PAGE EXCERPT:
※

The Pilgrim's Progress
- Chris Barrow
- Apr 3, 2023
- 2 min read

From 1963 to 1970 I attended Burnage Grammar School in South Manchester (which became "comprehensive" Burnage High School half way through my stay).
In the grammar school days, every morning we attended Assembly. Every pupil and teacher in the main school hall.
After the housekeeping for the day, we were invited to accompany the school's head music teacher on the piano as we sang the school hymn, adapted from John Bunyan's "Pilgrim's Progress" (written in 1684 and revised in 1906 to calm down the references to hobgoblins and fiends in the original).
There was grudging acceptance that we had to plough our way through this antiquated piece of Christianity and I've no doubt that if any recording survived the noise of a couple of hundred tired young men mumbling the words, it would not move the spirit.
However, after all these years I recently revisited the hymn, after discussing the topic with a client.
What struck me was the concept of "pilgrimage" - a traveller on a journey to enlightenment.
Even though the term has been hijacked by the Christian faith, there are pilgrims in every major world faith and even outside of religion - Elvis fans who make pilgrimages to Graceland.
Pilgrims are searching for answers from either their inside and/or their outside, and the Master or Lord in question doesn't have to be a deity, it can simply be a set of beliefs about what's right and wrong in the world. We can be secular pilgrims just as easily.

※

AVAILABLE DATA:
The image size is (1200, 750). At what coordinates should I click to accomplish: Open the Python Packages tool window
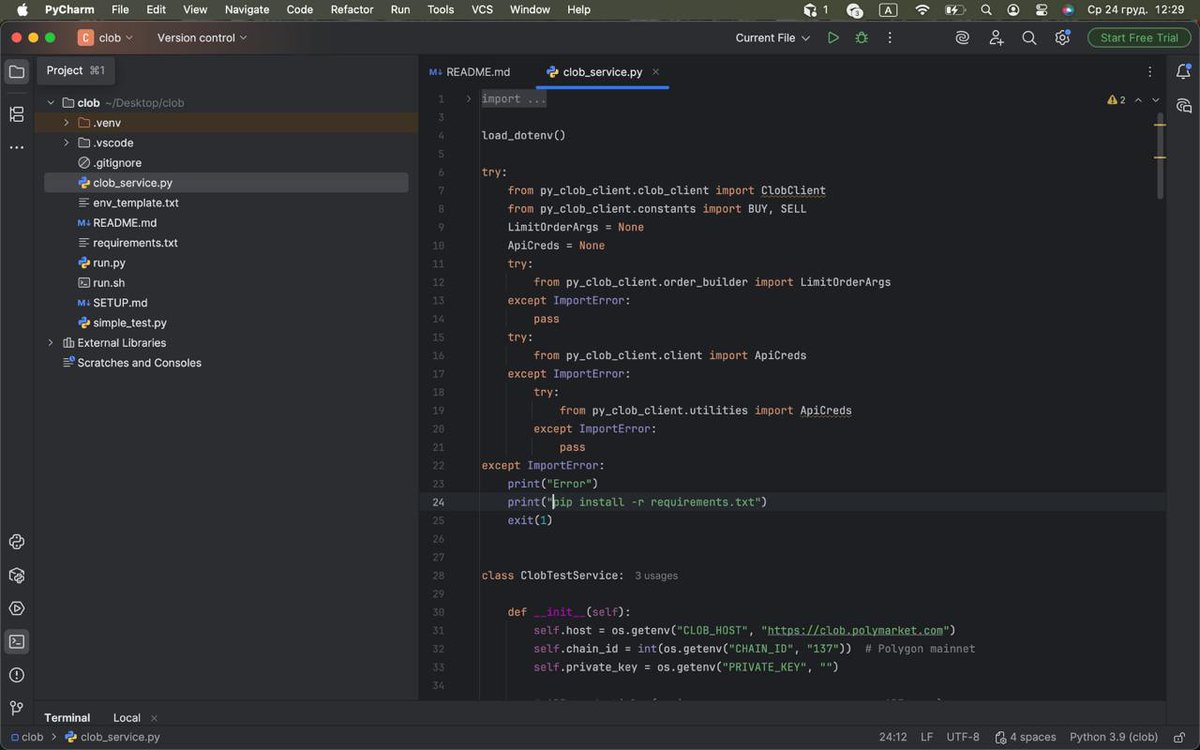pos(16,575)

※

EXERCISE TASK: Carry on the blog post about the school hymn and pilgrimage, starting right after its final sentence. None of the material is needed here.

ANSWER FOR THE TASK:
I thought about my school assembly all those years ago - and then about the morning huddle in a dental practice.
Just as many tired people, perhaps begrudgingly taking part - and yet perhaps, deep down, a point is made - that by reminding ourselves of our core values every day, we might just remember to do our best and feel proud of what we do.
Did you have a school hymn?
He who would valiant be
’Gainst all disaster,
Let him in constancy
Follow the Master.
There’s no discouragement
Shall make him once relent
His first avowed intent
To be a pilgrim.
Who so beset him round
With dismal stories,
Do but themselves confound,
His strength the more is.
No foes shall stay his might
Though he with giants fight;
He will make good his right
To be a pilgrim.
Since, Lord, Thou dost defend
Us with Thy Spirit,
We know we at the end
Shall life inherit.
Then fancies flee away!
I’ll fear not what men say,
I’ll labour night and day
To be a pilgrim.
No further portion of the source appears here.